岩手県二戸市白鳥

2017/05/12取材

 

この岩屋は、九戸城の南東約6km、九戸へ向かう道から折爪岳山中に入った位置にある。

南部氏は南部信直の南部氏後継を巡っての争いが尾を引き、一族を二分して、九戸政実方と南部信直方の争いが絶えなかった。天正18年(1590)の豊臣秀吉による小田原征伐の際も南部領はその争乱の中にあったが、信直は小田原に参陣し本領を安堵された。その後、秀吉は小田原攻略後すぐに奥州仕置を開始した。

仕置軍が奥州から引き上げると、葛西、大崎、和賀、稗貫氏の遺臣らが蜂起し南部領内も不穏な状況となった。この機に乗じ九戸政実は翌年3月に挙兵した。信直は苦戦を強いられ、豊臣秀吉に、天下の惣無事令に違背するものとして訴え、9月には6万を超える奥州再仕置軍が九戸城を囲んだ。

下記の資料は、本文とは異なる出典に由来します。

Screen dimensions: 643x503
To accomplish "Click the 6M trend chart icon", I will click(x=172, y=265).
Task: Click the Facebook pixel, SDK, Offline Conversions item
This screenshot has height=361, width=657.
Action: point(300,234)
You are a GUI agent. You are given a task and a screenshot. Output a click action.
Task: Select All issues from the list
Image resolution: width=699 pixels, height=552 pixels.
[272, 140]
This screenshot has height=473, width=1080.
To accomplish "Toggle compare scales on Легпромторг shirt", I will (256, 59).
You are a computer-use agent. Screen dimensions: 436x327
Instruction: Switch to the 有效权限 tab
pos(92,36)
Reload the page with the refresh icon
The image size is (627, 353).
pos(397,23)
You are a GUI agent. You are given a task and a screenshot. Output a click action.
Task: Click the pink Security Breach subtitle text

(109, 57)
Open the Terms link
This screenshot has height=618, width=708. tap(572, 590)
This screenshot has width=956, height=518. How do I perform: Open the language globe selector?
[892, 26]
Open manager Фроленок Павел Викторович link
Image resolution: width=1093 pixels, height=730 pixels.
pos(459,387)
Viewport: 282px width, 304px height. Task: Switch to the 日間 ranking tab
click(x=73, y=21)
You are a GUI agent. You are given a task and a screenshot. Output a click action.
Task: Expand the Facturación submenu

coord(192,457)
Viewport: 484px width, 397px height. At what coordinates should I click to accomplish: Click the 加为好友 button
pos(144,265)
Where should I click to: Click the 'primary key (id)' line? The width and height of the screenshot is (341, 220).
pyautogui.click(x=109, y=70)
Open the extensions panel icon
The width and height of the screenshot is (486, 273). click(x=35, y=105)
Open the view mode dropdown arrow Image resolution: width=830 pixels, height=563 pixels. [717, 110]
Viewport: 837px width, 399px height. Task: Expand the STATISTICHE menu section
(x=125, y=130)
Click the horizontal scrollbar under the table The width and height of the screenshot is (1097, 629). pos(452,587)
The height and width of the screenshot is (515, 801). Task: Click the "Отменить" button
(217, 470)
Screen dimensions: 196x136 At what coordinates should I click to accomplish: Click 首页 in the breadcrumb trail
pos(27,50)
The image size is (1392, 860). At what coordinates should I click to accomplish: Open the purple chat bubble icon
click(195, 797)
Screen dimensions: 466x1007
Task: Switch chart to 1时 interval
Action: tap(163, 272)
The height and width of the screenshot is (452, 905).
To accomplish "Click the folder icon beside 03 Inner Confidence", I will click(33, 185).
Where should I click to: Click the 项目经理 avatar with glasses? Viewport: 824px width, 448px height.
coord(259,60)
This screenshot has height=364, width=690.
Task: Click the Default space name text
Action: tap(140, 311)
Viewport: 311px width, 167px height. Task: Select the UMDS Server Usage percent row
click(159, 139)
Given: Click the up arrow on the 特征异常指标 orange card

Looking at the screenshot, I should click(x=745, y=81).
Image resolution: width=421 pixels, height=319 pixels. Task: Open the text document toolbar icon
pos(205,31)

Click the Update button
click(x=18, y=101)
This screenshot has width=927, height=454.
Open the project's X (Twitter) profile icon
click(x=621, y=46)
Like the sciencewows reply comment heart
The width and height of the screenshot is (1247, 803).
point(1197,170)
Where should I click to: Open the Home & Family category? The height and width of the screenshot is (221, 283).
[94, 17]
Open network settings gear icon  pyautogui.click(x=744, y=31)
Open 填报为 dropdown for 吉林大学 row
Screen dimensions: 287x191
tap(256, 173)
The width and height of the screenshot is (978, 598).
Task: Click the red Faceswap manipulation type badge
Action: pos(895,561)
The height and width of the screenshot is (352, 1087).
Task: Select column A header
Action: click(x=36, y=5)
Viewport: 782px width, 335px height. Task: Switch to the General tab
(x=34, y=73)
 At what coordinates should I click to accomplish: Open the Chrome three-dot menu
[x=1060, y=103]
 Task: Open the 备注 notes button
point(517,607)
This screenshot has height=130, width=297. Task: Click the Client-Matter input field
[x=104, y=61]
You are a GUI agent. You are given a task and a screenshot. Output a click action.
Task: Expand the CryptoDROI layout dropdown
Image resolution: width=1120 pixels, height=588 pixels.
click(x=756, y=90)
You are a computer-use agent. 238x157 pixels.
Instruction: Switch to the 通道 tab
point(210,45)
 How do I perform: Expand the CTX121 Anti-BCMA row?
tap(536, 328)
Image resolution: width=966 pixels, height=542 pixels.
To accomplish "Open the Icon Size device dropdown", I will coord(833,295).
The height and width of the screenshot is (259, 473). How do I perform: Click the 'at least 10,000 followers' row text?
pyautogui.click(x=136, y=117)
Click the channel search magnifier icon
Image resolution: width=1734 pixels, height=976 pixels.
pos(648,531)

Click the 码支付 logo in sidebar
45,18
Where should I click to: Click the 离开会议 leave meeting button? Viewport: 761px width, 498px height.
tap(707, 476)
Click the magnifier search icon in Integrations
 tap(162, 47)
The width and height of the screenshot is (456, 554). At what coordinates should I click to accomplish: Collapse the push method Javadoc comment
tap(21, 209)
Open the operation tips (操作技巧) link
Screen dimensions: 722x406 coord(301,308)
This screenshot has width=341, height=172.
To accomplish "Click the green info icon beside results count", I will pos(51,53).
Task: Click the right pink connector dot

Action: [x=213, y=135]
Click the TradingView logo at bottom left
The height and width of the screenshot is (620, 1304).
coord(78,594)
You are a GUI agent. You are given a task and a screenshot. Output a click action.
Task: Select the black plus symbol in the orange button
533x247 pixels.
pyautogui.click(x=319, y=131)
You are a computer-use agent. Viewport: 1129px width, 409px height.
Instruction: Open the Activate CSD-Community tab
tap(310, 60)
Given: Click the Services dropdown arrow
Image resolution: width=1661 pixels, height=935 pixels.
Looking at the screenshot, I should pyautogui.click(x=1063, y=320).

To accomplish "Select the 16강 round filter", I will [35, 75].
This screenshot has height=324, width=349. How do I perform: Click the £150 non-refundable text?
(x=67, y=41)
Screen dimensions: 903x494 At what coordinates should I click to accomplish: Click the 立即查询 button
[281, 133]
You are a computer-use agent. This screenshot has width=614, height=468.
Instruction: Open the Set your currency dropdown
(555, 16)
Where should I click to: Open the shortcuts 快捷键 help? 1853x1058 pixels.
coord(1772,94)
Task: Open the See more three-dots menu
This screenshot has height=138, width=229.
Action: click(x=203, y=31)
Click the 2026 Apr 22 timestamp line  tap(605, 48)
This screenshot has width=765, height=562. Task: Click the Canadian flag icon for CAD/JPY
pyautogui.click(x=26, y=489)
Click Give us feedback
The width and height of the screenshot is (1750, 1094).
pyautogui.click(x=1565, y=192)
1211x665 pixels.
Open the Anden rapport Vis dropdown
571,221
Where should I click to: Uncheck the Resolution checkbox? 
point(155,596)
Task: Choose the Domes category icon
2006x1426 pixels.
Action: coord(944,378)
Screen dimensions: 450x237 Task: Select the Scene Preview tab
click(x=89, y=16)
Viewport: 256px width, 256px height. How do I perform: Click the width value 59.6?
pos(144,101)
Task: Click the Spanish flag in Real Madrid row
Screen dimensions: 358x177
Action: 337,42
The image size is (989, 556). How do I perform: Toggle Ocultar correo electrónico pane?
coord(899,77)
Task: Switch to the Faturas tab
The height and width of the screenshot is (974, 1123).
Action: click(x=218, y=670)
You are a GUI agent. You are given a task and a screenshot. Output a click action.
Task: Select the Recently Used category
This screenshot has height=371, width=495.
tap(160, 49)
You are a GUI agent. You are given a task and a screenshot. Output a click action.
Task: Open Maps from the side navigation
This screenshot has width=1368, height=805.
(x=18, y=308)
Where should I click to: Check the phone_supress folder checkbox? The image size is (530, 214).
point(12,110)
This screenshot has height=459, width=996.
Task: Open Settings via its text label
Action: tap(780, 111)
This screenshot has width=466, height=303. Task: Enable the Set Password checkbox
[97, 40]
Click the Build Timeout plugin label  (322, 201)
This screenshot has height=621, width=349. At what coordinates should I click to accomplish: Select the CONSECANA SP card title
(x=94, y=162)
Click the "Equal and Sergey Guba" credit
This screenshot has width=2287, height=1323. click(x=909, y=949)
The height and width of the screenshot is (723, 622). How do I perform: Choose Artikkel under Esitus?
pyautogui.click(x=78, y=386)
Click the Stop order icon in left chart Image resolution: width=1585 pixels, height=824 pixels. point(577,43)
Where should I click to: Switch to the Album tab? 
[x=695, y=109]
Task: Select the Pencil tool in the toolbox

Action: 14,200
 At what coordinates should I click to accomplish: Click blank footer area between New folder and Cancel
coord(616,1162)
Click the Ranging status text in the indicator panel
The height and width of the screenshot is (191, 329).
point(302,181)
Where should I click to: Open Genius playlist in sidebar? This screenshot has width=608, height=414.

九戸の籠城軍は5千人と少なかったが善戦し、苦戦と疲弊の上方軍は冬の訪れも近いこともあり、浅野長政、蒲生氏郷らは謀略を用いて開城させ、九戸勢を撫で斬りにした。九戸政実らは、宮城県三迫で処刑された。

この撫で斬りから逃れた者もそれなりにはいたようで、ある者は津軽や秋田方面に逃れ、またある者は九戸氏の本貫の地の九戸村方向へ逃れた。

この地は、九戸の姫君が逃れ来て、この岩窟にしばし身を隠していた場所と伝えられる。九戸村方向へ逃れたものの多くは、追っ手を避け、折爪岳山中に逃れたものと思われる。

この岩窟に身を潜めた「九戸の姫君」が誰であるのか、またその後の消息などは伝えられていない。